WASHINGTON (Reuters) -
President Donald Trump speaks to the media about a deal to end the partial government shutdown in the Rose Garden at the White House, Friday. (Reuters/Jim Young)

The government reopened on Monday with about 800,000 federal workers returning after a 35-day shutdown as lawmakers geared up for talks to avoid another standoff before funding runs out again in three weeks.

The longest government shutdown ended on Friday when President Donald Trump agreed to end the partial government shutdown amid mounting pressure as the effects spread across the country.

Trump and Congress reached a deal to reopen the roughly one-quarter of the government that had been closed despite the president not getting the $5.7 billion he had demanded to build his long-promised wall along the U.S.-Mexico border.

Still, it remained to be seen how lawmakers address border security before the Feb. 15 deadline while avoiding another closure. A committee of lawmakers from both parties will try to negotiate a compromise on border security as Congress prepared to reconvene on Monday.

Trump vowed to shut down the government again unless an acceptable border deal is reached, and on Sunday expressed skepticism that such an agreement could be made.

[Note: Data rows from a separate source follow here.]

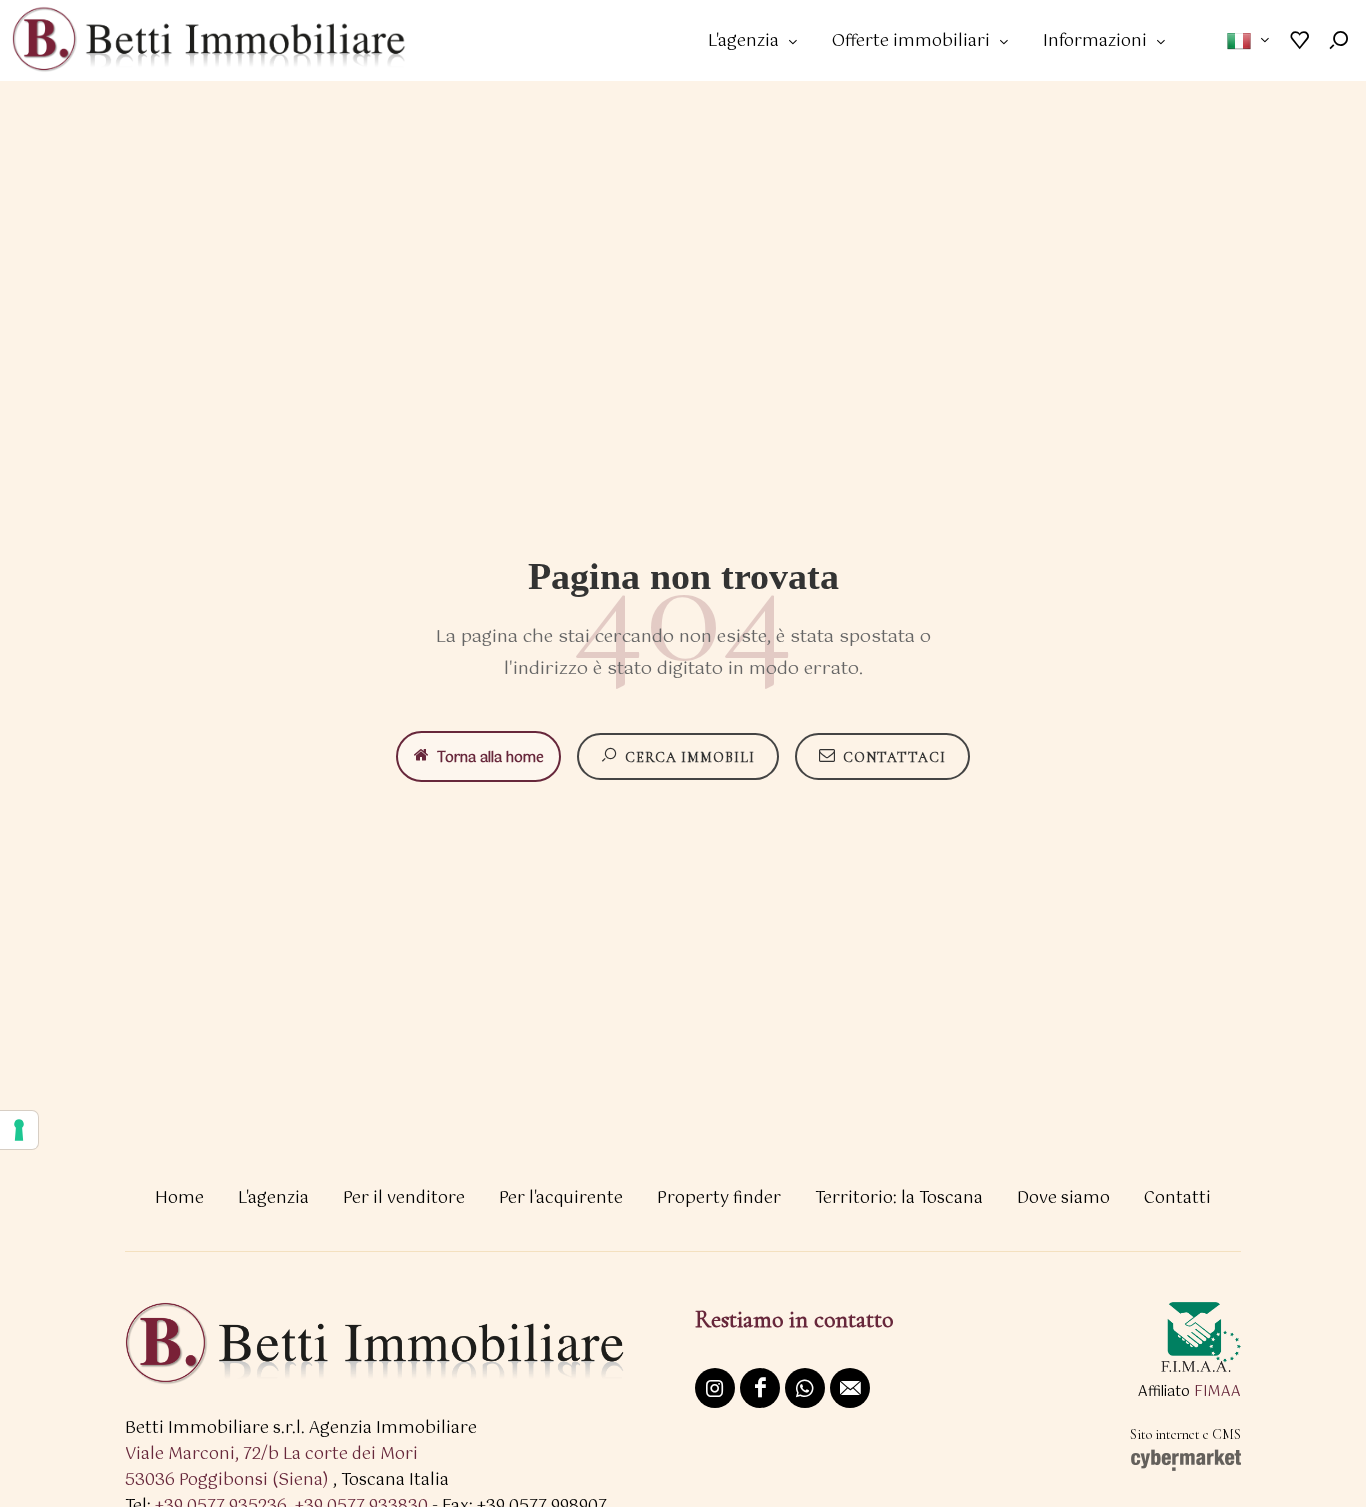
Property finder (719, 1198)
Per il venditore (404, 1198)
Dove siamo (1063, 1198)
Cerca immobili (690, 757)
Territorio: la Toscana (899, 1198)
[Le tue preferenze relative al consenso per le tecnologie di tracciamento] (19, 1130)
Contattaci (894, 757)
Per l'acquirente (561, 1198)
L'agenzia (273, 1198)
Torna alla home (490, 758)
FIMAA (1217, 1392)
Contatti (1177, 1198)
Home (179, 1198)
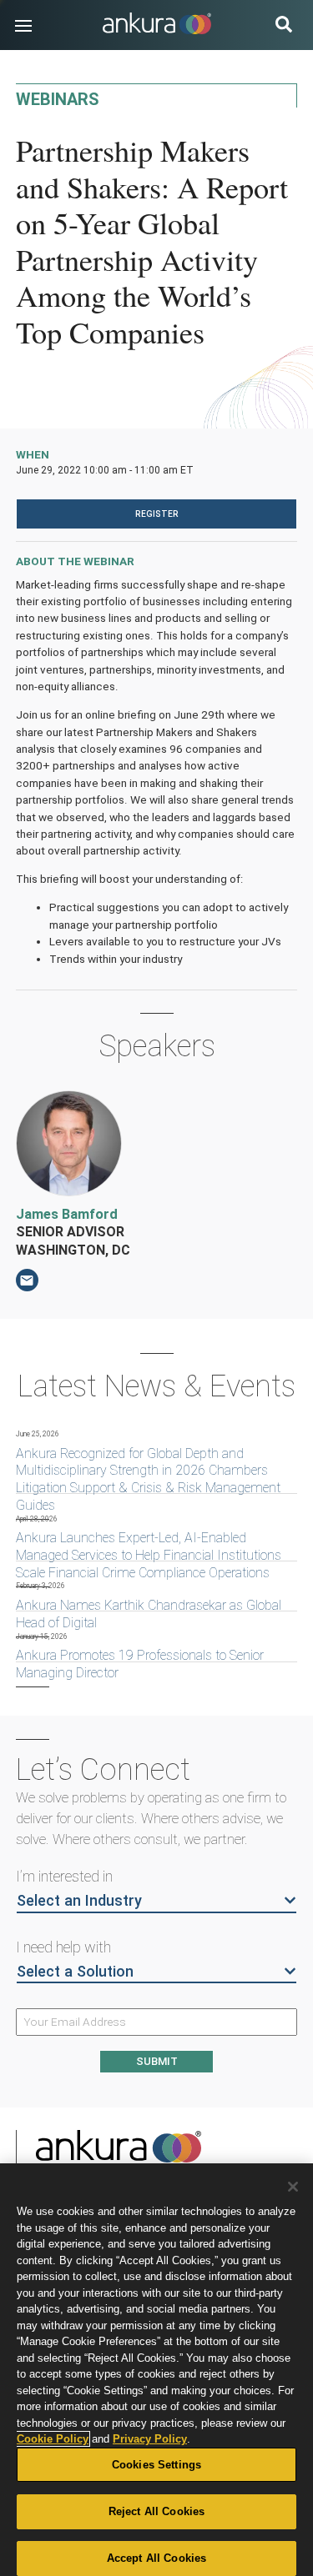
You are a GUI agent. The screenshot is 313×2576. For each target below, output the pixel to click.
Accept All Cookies (156, 2558)
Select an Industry (79, 1900)
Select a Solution (75, 1971)
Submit (157, 2061)
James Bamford (67, 1214)
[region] (156, 2369)
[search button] (283, 26)
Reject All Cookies (156, 2511)
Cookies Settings (156, 2464)
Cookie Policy (52, 2439)
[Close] (293, 2186)
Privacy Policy (150, 2439)
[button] (23, 26)
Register (157, 514)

He also left open the possibility of declaring a national emergency to get money for the wall, an extraordinary move that Democrats and some Republicans have vowed to fight and that would likely face a court challenge.

Democrats, eager to capitalize on their political victory, oppose any border wall money but say they back additional funding for border security measure such as increased technology and Border Patrol agents.

Republicans, who controlled both the Senate and the House when the shutdown began Dec. 22, are wary of a repeat closure.

Federal workers are expected to get paid this week for the five weeks of missed paychecks. Federal contractors and businesses that relied on federal workers’ business, however, face huge losses, although some lawmakers are pushing legislation to pay contractors back as well.